I’m great at Big Things, I have learned to say. Just not at the little things. I’m great at having ideas, ten or twelve of them while the rest of the group still sits silent waiting for inspiration. I’m great at solving the problem. At keeping my cool when shit gets real. At dreaming. I’m great at making a change, big change, like scrapping everything and starting over, like revising the text I worked so hard to compose in the first place, like rearranging the furniture in the middle of the night, like thinking up another way. I read fast, and I read everything. I’m great at imagining, just like you, and at words, and music, and seeing the whole big complicated picture in a flash. Just like you are.

But not at the Little Things. You don’t want me keeping your calendar, doing your errands, borrowing your stuff. I won’t remember what I told you last time, or much of what you told me either.  I won’t send you a birthday card, or a Christmas card most years. I couldn’t do homework, can’t return library books, drive around with stuff to return to stores in my car at all times, can’t mail a package. I make a habit slowly and break it easily. I’m always starting over. 

You, my child, are not a failure. You are a masterpiece. You are fallible like a human being, the most human of humans. Your laugh is easy and your wit blade-sharp. Your mind pops like a firecracker; your words follow your ideas like a tail does its comet. You’ll read your book this morning; you’ll talk about it animatedly; your ideas will inspire the others; your insights will be piercing, And different. Your day will be sparkly. Your life will be a sparkly life of Big Things.

6 thoughts on “Little things

  1. He should read this; maybe it is tonight’s bedtime reading—in addition to that book for school? What a lovely way to tell your son how much you love him, and to let yourself off the hook a little bit. Look at that list of great skills! (And the English teacher in me loves the anaphora—painful though it might’ve been to write—in your second paragraph.)

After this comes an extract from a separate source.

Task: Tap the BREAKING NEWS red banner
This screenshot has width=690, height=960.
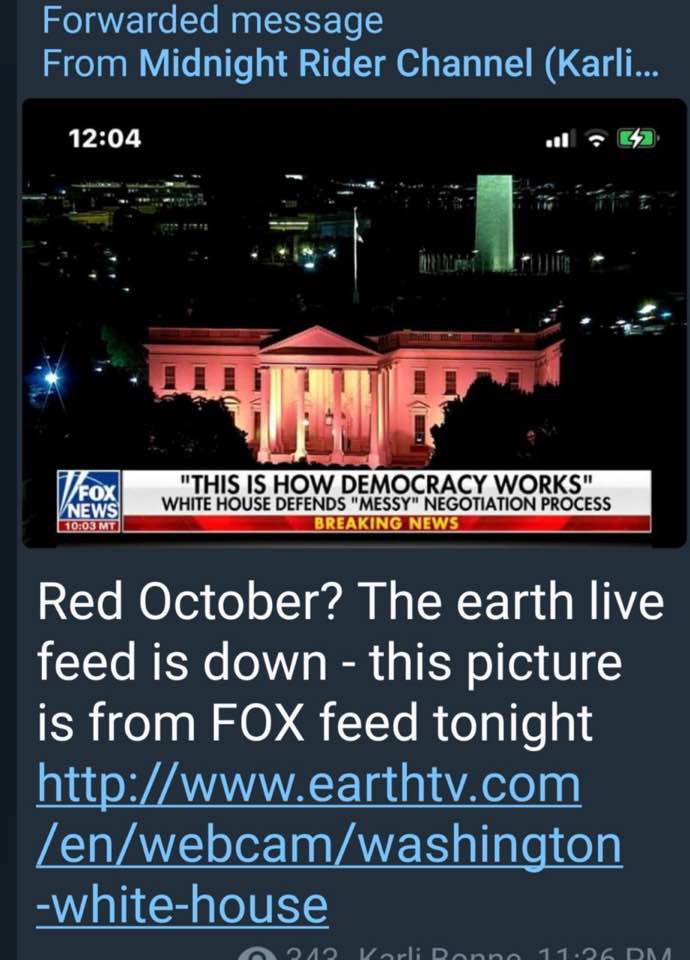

  2. What a lovely post, and how lovely it is when we realize our strengths and those places we have areas for support, and how lovely it is to share it in such a vulnerable way so that others can help us where we need it. Your writing was so engaging 🙂
    And thanks for the comment on my blog this morning too! Glad we have connected!
    Michelle @hellogoodgoodlife

  3. LOVE this so much. You write so fluidly! I am so happy that I am sta
    rting to write for the FIRST time EVER and I want to be better and better!

  4. Oh, I know this too. It’s so hard to know this and then watch our children live it too.
    I especially love how you bookend this slice with descriptions of your child. The love is right there on the page.